Really we only can know what level of infection is needed for herd immunity in any specific place and circumstance by knowing what fraction has been infected (or are otherwise immune) and the after the fact observation that new infection rates are decreasing at that level in the “resolved” bucket. The rest is model guess work with inputs that are of low confidence to date.

So the politician is correct … “could”. Or could be not. It is not impossible that for their society and circumstance they will be able to release the precautions they have and avoid a big rebound. I hope they release their precautions only after they have solid evidence of being over the current surge and then in calibrated stages as well with careful monitoring and appropriate reactions to what the monitoring shows.
As for the vaccine - am I understanding you correctly that you think that a vaccine will likely give BETTER protection than infection does, that you have doubts that true infections can ever give enough protection to an individual to give herd immunity while you believe a vaccine can??

Natural infection usually results in stronger and more lasting protection than immunization does. It just does it with much greater risk. Usually a single infection leads to decent protection of some duration, in some cases lifelong. Often vaccines need multiple doses to build up to the same level, if the same level. The issues with disease reaching herd immunity impact is the harms getting there and the limits of getting enough of the population in the resolved bucket to get there (could never be reached with chickenpox for example … COVID-19 is not chickenpox contagious).

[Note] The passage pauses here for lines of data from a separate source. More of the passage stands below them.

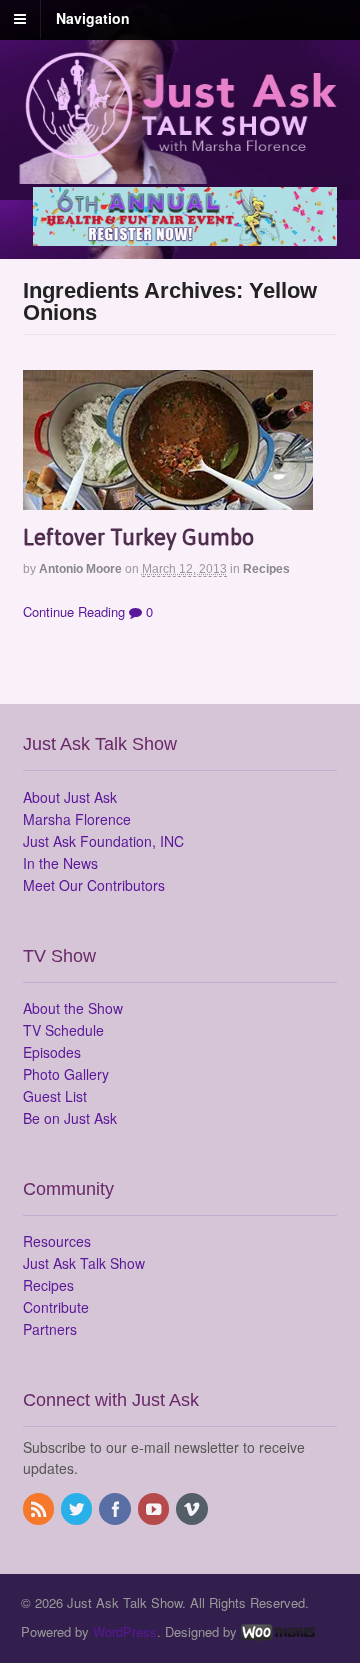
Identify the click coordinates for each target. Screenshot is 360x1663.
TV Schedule (63, 1030)
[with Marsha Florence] (180, 148)
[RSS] (40, 1510)
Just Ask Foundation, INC (103, 841)
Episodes (52, 1052)
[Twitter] (78, 1510)
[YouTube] (155, 1510)
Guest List (55, 1096)
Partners (50, 1329)
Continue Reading (74, 611)
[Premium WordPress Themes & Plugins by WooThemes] (278, 1631)
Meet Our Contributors (94, 885)
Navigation (93, 18)
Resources (57, 1241)
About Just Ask (70, 797)
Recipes (266, 569)
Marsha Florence (77, 819)
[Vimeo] (193, 1510)
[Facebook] (116, 1510)
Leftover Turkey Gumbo (138, 537)
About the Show (73, 1008)
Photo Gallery (66, 1074)
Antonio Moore (80, 569)
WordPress (125, 1631)
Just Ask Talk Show (84, 1263)
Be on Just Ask (70, 1118)
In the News (60, 863)
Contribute (56, 1307)
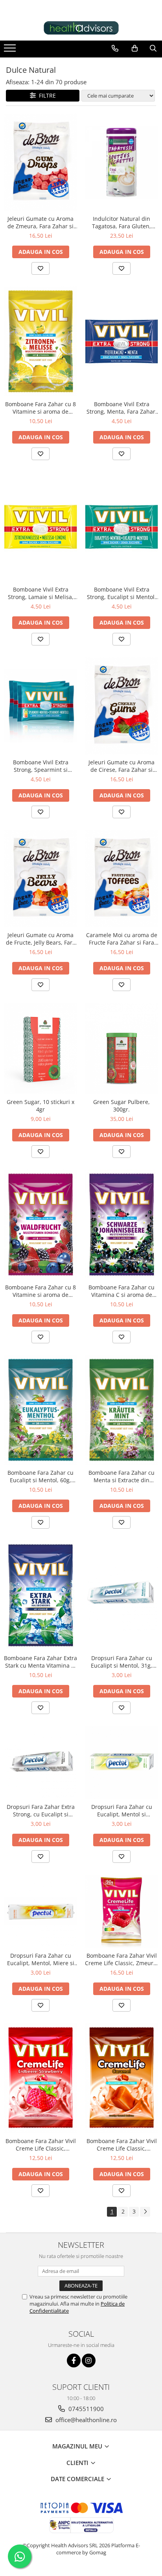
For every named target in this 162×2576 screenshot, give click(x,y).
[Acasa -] (81, 28)
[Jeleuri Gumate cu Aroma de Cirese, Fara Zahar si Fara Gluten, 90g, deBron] (121, 705)
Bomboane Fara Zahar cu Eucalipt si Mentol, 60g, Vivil (40, 1476)
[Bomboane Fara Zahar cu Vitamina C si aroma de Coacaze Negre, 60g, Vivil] (121, 1225)
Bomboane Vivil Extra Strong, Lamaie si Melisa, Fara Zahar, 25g (41, 593)
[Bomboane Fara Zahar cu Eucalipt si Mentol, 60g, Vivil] (40, 1410)
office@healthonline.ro (85, 2420)
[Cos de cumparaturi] (134, 48)
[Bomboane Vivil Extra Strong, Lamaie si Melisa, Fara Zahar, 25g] (40, 527)
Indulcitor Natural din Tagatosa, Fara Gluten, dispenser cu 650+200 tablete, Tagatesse (121, 222)
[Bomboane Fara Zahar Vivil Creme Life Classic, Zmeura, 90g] (121, 1911)
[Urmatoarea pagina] (145, 2212)
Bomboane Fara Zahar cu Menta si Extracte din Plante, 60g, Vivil (121, 1476)
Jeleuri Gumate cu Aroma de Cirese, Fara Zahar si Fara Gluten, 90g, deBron (121, 765)
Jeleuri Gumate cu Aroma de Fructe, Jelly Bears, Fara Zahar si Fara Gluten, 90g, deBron (40, 938)
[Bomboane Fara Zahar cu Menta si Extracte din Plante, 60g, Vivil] (121, 1410)
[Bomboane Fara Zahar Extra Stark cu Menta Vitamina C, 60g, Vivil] (40, 1595)
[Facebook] (74, 2360)
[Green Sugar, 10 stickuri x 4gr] (40, 1049)
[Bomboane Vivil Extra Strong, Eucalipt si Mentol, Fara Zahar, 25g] (121, 527)
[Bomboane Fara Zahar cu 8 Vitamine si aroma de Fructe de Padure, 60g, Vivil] (40, 1225)
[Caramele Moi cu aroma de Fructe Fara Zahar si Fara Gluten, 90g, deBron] (121, 878)
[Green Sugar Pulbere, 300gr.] (121, 1049)
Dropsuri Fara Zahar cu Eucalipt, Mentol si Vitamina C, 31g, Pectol (121, 1810)
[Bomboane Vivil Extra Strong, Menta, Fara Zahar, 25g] (121, 341)
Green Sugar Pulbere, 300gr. (121, 1105)
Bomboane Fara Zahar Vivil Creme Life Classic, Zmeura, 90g (121, 1959)
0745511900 (85, 2409)
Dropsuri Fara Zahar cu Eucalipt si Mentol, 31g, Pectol (121, 1661)
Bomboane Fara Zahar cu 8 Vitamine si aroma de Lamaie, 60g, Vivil (40, 407)
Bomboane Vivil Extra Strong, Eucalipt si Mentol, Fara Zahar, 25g (121, 593)
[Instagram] (89, 2360)
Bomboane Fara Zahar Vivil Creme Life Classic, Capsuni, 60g (41, 2144)
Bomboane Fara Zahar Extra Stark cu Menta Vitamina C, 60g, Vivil (40, 1661)
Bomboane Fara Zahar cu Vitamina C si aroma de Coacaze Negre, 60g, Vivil (121, 1290)
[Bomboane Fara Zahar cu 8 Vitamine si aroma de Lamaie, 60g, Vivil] (40, 341)
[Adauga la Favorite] (40, 268)
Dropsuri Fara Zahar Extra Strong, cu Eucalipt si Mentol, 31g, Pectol (41, 1810)
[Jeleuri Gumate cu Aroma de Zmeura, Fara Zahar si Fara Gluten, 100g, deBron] (40, 162)
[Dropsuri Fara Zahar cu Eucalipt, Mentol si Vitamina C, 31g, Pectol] (121, 1762)
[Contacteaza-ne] (115, 48)
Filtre (46, 95)
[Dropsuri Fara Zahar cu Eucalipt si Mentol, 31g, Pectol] (121, 1595)
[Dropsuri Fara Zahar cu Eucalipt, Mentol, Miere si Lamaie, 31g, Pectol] (40, 1911)
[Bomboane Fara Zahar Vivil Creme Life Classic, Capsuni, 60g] (40, 2078)
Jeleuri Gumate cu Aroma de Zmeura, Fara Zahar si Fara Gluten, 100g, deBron (40, 222)
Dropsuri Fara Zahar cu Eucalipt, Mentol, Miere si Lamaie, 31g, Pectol (40, 1959)
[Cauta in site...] (153, 48)
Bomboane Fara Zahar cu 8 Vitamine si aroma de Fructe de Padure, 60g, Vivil (40, 1290)
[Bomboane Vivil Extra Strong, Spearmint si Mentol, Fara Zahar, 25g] (40, 705)
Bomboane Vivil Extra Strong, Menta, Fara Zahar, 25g (122, 407)
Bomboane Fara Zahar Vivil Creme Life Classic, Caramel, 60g (122, 2144)
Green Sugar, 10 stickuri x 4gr (40, 1105)
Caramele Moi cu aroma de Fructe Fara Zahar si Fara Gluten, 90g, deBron (121, 938)
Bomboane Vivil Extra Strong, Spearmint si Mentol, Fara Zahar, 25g (40, 765)
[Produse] (11, 50)
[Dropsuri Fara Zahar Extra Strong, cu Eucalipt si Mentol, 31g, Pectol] (40, 1762)
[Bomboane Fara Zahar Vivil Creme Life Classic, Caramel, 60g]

For COVID-19 one cannot rationally hold both the belief that vaccination is likely to achieve herd immunity but natural infections might not.

Yes there are a few exceptions … the vaccines for HPV, tetanus, Hib, and pneumococcus actually do give more protection than natural infections do … but they are not the norm to be expected. Only one of those is a virus (HPV). Counting and depending on any vaccine to be both safe and effective in any specific timeline is a big enough assumption. Believing that it would give better protection than natural disease does is completely unrealistic to rationally expect.

The Swedish statistics authority reports that the reproduction number R dropped below 1 on the 20th of April. Cite, sorry it is in Swedish.